We again have the computer select a random number from 1 to 100. This step, because of the characteristics of the event we are describing, is more complex than just choosing rain or no rain. Recall that if there is rain, we have one set of probabilities to determine the temperature. If there is no rain, we have another set.

• Simulation 1, Random Number 2 = 82 –> Temperature = 95 degrees

Now that we know the weather conditions for our first simulation, we can apply our demand function the same way as before and calculate the derivative business outcomes based on the per-glass selling price of $2.00 and the ingredient cost of 80 cents. Our simulation repeats the process until we have created 1,000 simulations, which are shown in the table below and come from these spreadsheet calculations. Interpretation The average demand estimate from the thousand simulations is 37.5, very close to the expected value found previously of 38.2. Let’s take a look at what matters most for Gracie’s business. Using the expected value approach we were able to determine the expected profit of$45.84. If we take the average profit from the simulations, we find \$44.95

This shows us that simulations can be a good approximation of the pure theoretical values. Simulations also provide us with something that expected value alone does not, the distribution of outcomes.

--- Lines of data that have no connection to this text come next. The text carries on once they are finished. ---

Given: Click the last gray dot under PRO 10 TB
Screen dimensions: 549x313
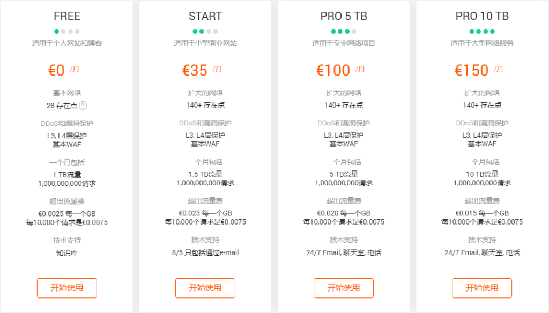Looking at the screenshot, I should pos(492,31).
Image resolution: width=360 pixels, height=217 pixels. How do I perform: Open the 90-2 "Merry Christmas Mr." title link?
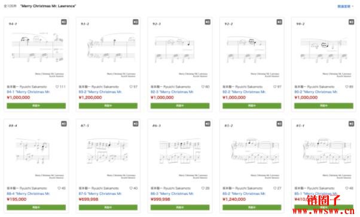[x=316, y=92]
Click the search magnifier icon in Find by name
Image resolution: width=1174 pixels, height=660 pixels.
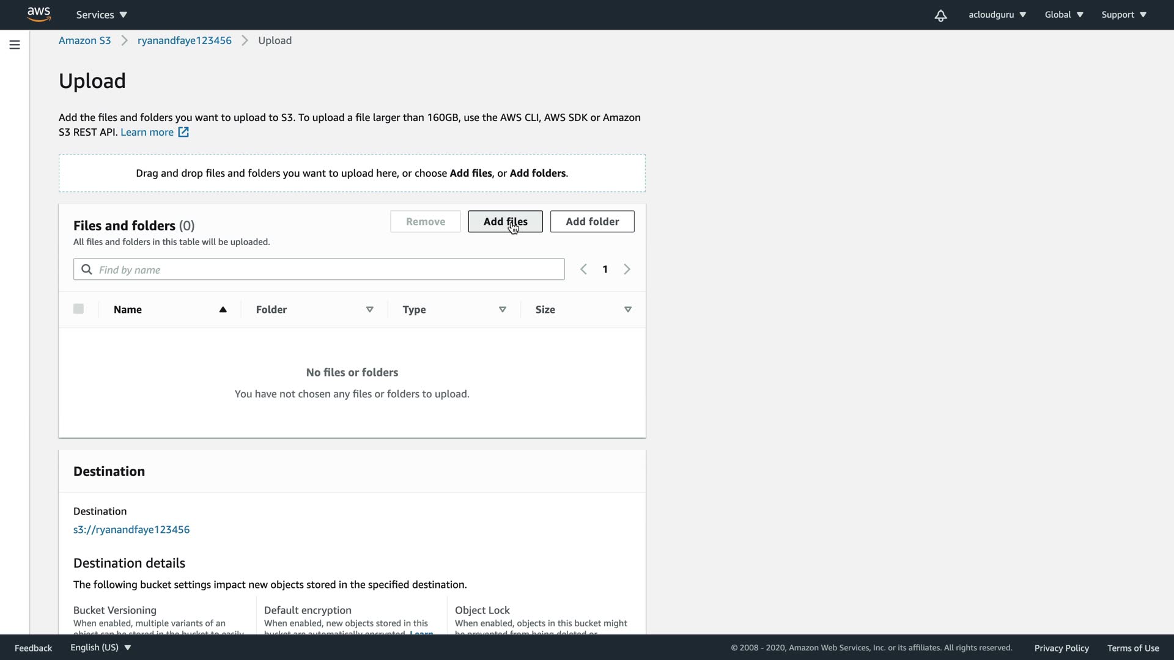coord(87,270)
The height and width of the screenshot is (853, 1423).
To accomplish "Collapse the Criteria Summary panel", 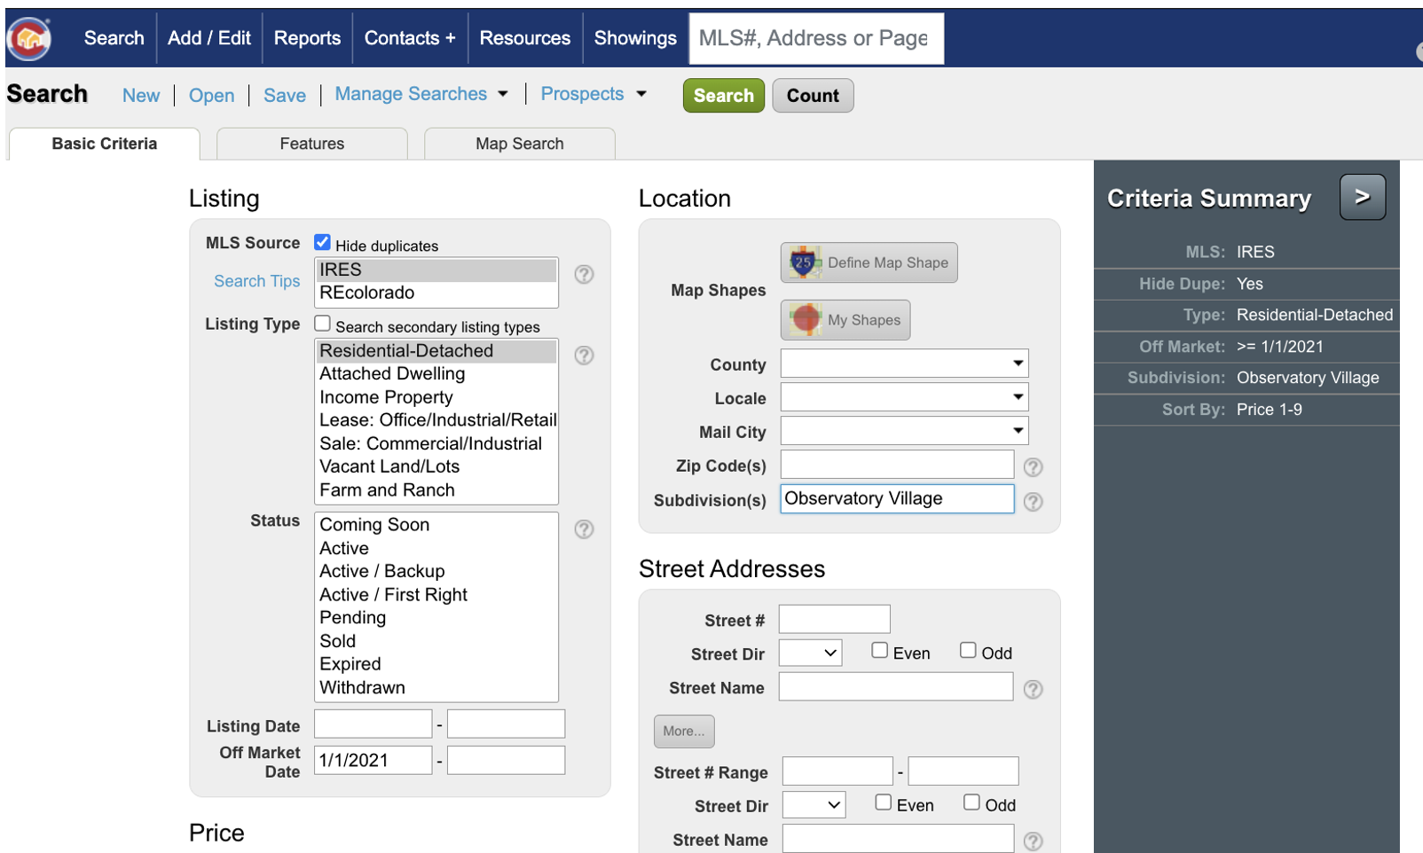I will (x=1362, y=197).
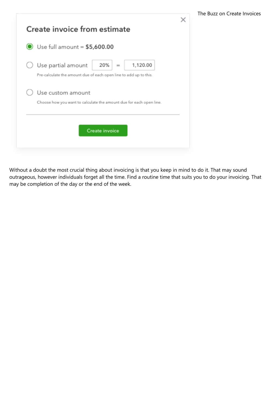Click the equals sign between percentage and amount

[118, 65]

1,000 Simulation Outcomes for Temperature, Demand, and Profit

We get a clear sense from these 1,000 simulations what the distributed outcomes are likely to be. For instance, there is only a 20 percent chance that the temperature will be 95 degrees.

Looking at demand and profit, we see the exact same probabilities. This is because there are no random outcomes between demand and the purchasing behavior of buyers. We assume that all demand is satisfied. If we wanted to add more realism, we could say that revenue fluctuates up/down 10 percent depending on the negotiation skills of buyers at the lemonade stand.

Even the basic distributions are telling. We now see that there is a 56 percent chance that profit will be greater than 50 dollars. We could also use extreme values to make business decisions. For instance, if we only want to operate a business that generates more than 30 dollars in profit per day, we can use these results to highlight the 26 percent chance that profit will be less than 30 dollars on any given day. At some point, if the likelihood of those occurrences is too large or not offset by frequent days with much larger profits, we may decide to exit the business or not even enter in the first place.

Probability of x…

Another benefit that comes from simulations is the opportunity to apply an empirical cumulative distribution function to the results - something we’ll discuss more when looking at distribution types.

In essence, the plot shows the probability that Gracie will earn at least a given level of profit on a randomly selected day. For instance, there is a 44 percent chance that Gracie will earn at least 50 dollars in profit (shown at the intersection of the two dotted line in the chart).